En revenant sur les personnages que vous avez campés durant cette dernière décennie, on se rend compte que vous avez presque tout joué : espion...

C'est trop triste ce que vous dites...

Mais il y a vraiment une variété de personnages dans votre filmographie. Incursion politique avec Avant l'effondrement, vétéran dans Sentinelle Sud – rôle rare dans le cinéma français , journaliste, gangster récemment dans Apaches. Y a-t-il un personnage auquel vous pensez depuis des années et que vous auriez envie d'incarner ?

Non, parce que quand je lis un scénario, je ne me pose pas la question en ces termes. Je pense plutôt à ma capacité à comprendre une personne, un personnage. Je pourrais jouer pendant trente ans des journalistes sans avoir l'impression de me répéter parce que chaque journaliste est différent. Vous êtes journaliste et vous ne ressemblez pas du tout à Paul Marchand [qu'il incarne dans Sympathie pour le diable]. Ni au journaliste que je verrai après vous. Je ne vois vraiment pas les choses de cette manière-là. En revanche, la tonalité d'un personnage m'interpelle. Par exemple, j'aimerais bien jouer un rôle qui a plus de légèreté, jouer sur l'ironie...Je suis très heureux de jouer des rôles dramatiques mais je suis curieux : j'aimerais bien explorer aussi un ton plus léger. 

Vous disiez qu'après "Les Amours imaginaires" de Xavier Dolan (2010), on vous proposait des personnages très angéliques. Cela a dû changer depuis...

J'ai plutôt dit que c'était des rôles de pervers à la gueule d'ange, un peu à la Tadzio de Visconti (Mort à Venise). 

Et ça va mieux maintenant...

Oui, parce qu'on vieillit. J'ai toujours su qu'on ne me proposerait plus ces rôles à partir de 30 ans.  

Vous avez démarré votre carrière de comédien par le théâtre. Avez-vous envie d'y retourner  après toutes ces années au cinéma ? 

Je pense que je reviendrai un jour au théâtre.
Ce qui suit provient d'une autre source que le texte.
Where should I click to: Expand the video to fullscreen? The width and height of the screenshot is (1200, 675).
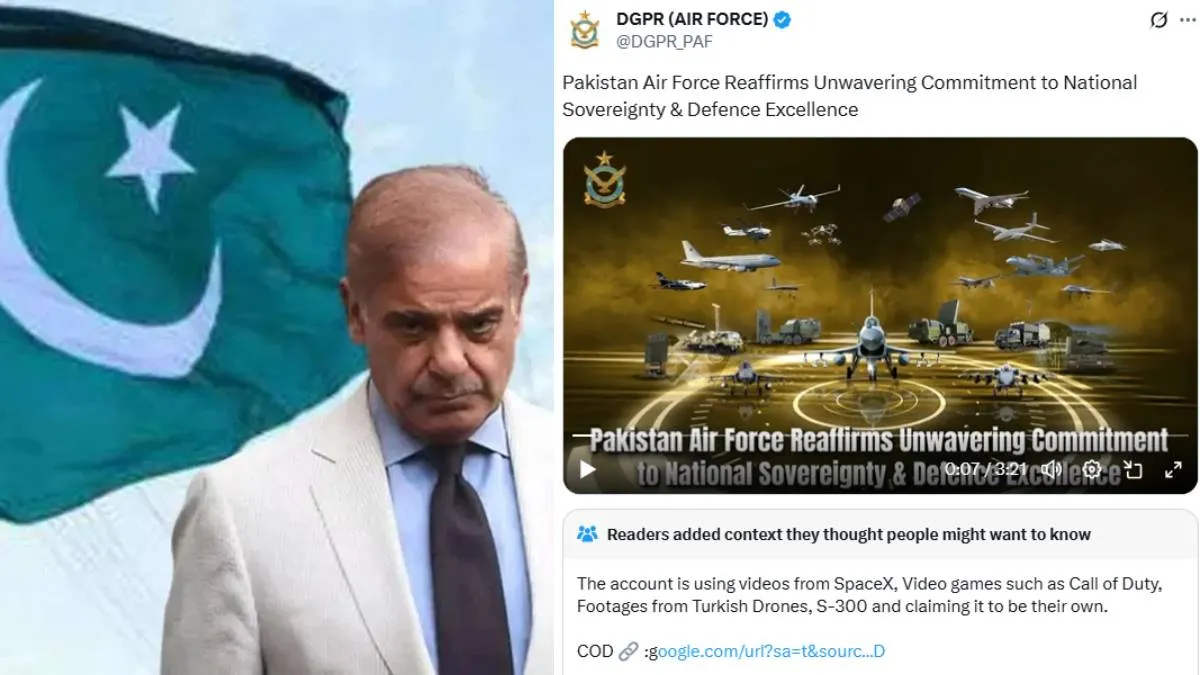(1172, 469)
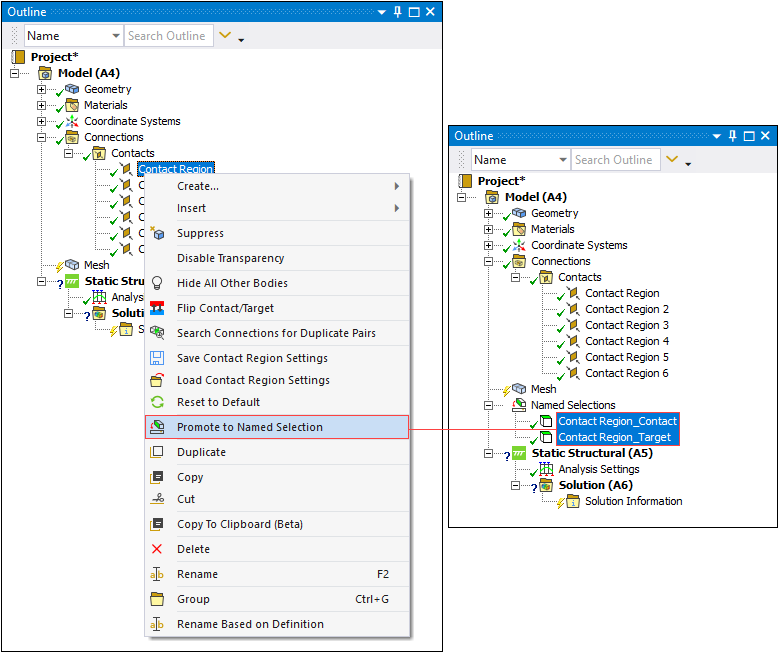
Task: Click the Hide All Other Bodies lightbulb icon
Action: click(157, 283)
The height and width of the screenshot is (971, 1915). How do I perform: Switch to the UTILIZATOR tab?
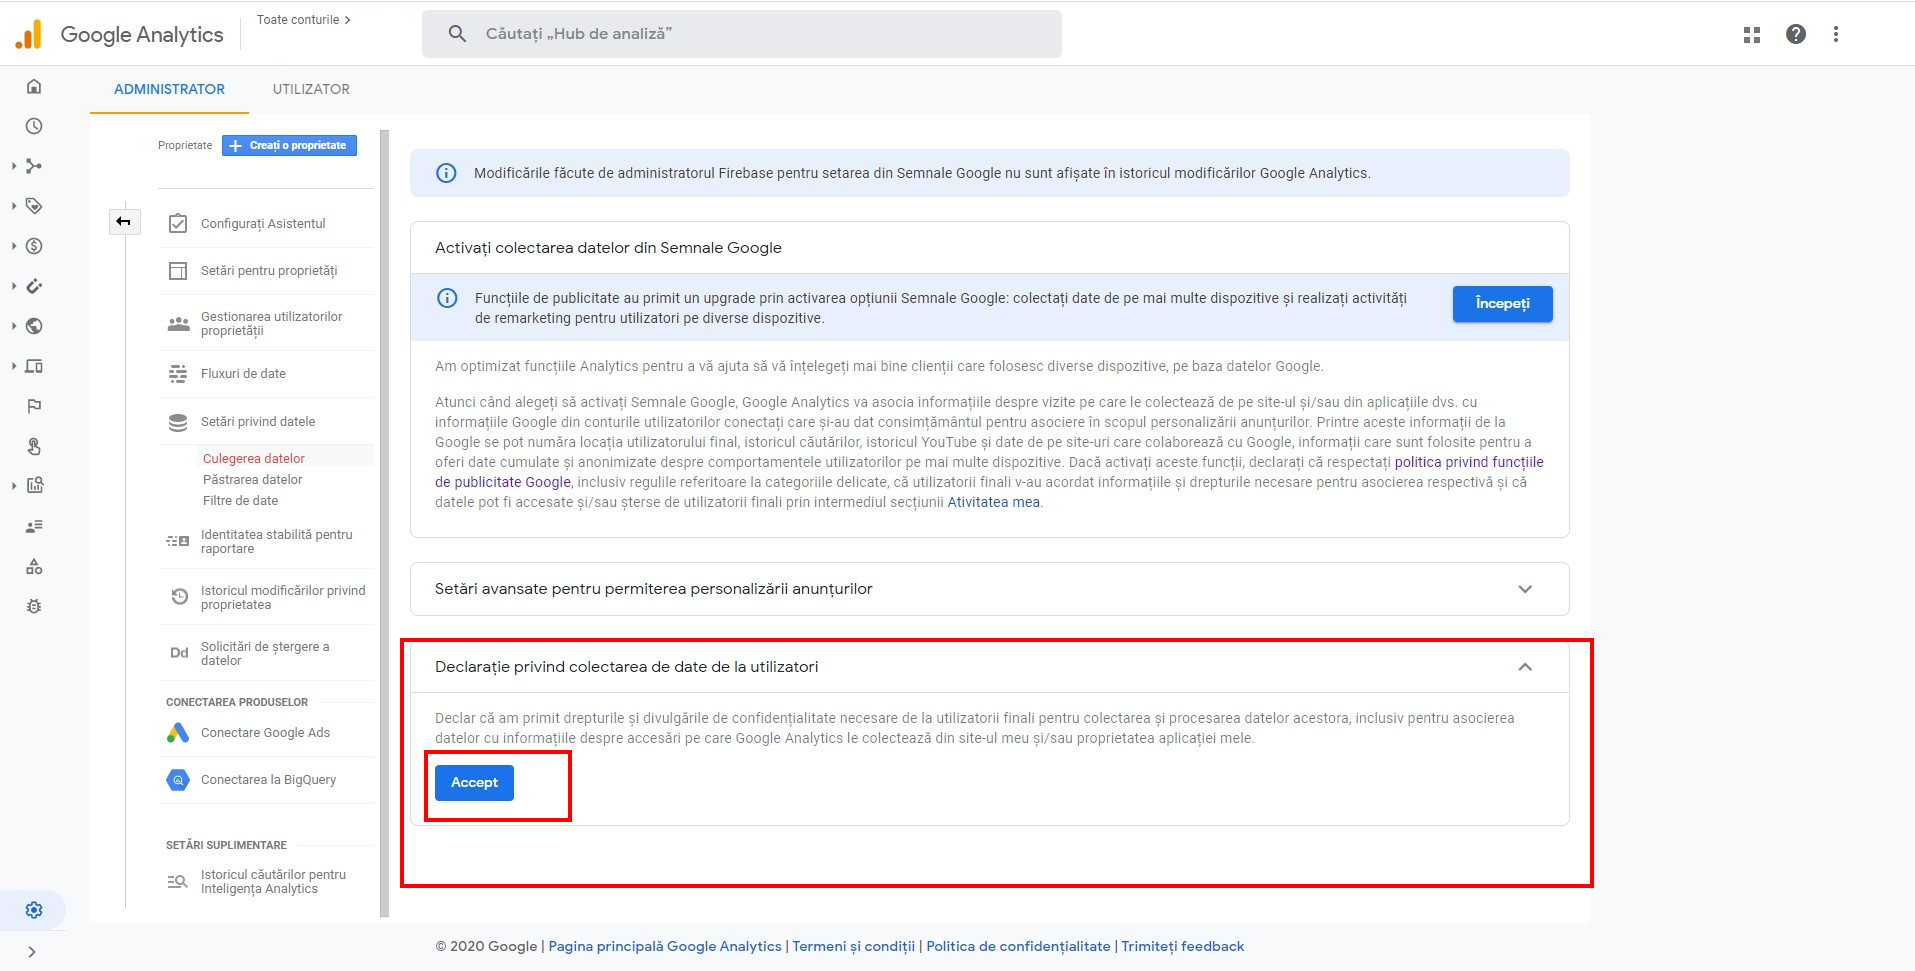(x=311, y=89)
J'en suis convaincu. Après, il faut que tous les éléments soient réunis. Cela veut dire travailler avec un grand metteur en scène, sur un grand texte. Le théâtre prend beaucoup de temps et je traque tellement sur scène que j'ai besoin d'être vraiment en confiance avec le texte et avec un grand metteur en scène.
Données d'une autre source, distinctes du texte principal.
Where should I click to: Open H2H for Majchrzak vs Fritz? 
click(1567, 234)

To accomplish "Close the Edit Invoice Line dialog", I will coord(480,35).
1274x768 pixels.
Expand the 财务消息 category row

"Avant l'effondrement" est un premier film. En quoi l'atmosphère est-elle singulière sur ce type de projet ? 

Il y a forcément une ambiance particulière sur un premier film. Alice a beaucoup d'expérience au théâtre et Benoît est cinéphile, il était très préparé. J'aime bien jouer dans les premiers films parce qu'on met toute une vie avant de faire son premier film. Après ça, on met un ou deux ans pour faire le deuxième ou le troisième. C'est toujours un geste très fort. Il y a une envie de cinéma, une envie même de radicalité dans les premiers films qui me plaît. C'est souvent des films qui sont parfois imparfaits mais je les trouve plus forts. Les 2e, 3e et 4e films sont souvent des déclinaisons et je n'y retrouve pas le côté diamant brut du premier.  

Vous évoquez souvent cette touche française dans le cinéma. Vous l'avez récemment fait à propos de la série "Totems" où vous incarnez un espion. Comment définiriez-vous cette fameuse touche ?

Je l'ai évoquée en parlant de Totems parce qu'il y a dans le ton quelque chose qui rappelle tout de suite le cinéma américain ou même dans Diamant noir [pour lequel Niels Schneider a décroché le César du meilleur espoir masculin en 2017]. J'ai fait beaucoup de films de genre et les Français n'en font pas beaucoup. La touche française, c'est justement le rapport au sentiment et à l'intime, c'est de creuser l'intimité et l'individu sans souci d'efficacité narrative. Dans la tradition du cinéma français, il y a un côté très littéraire et on retrouve cette dimension littéraire et intime dans Avant l'effondrement.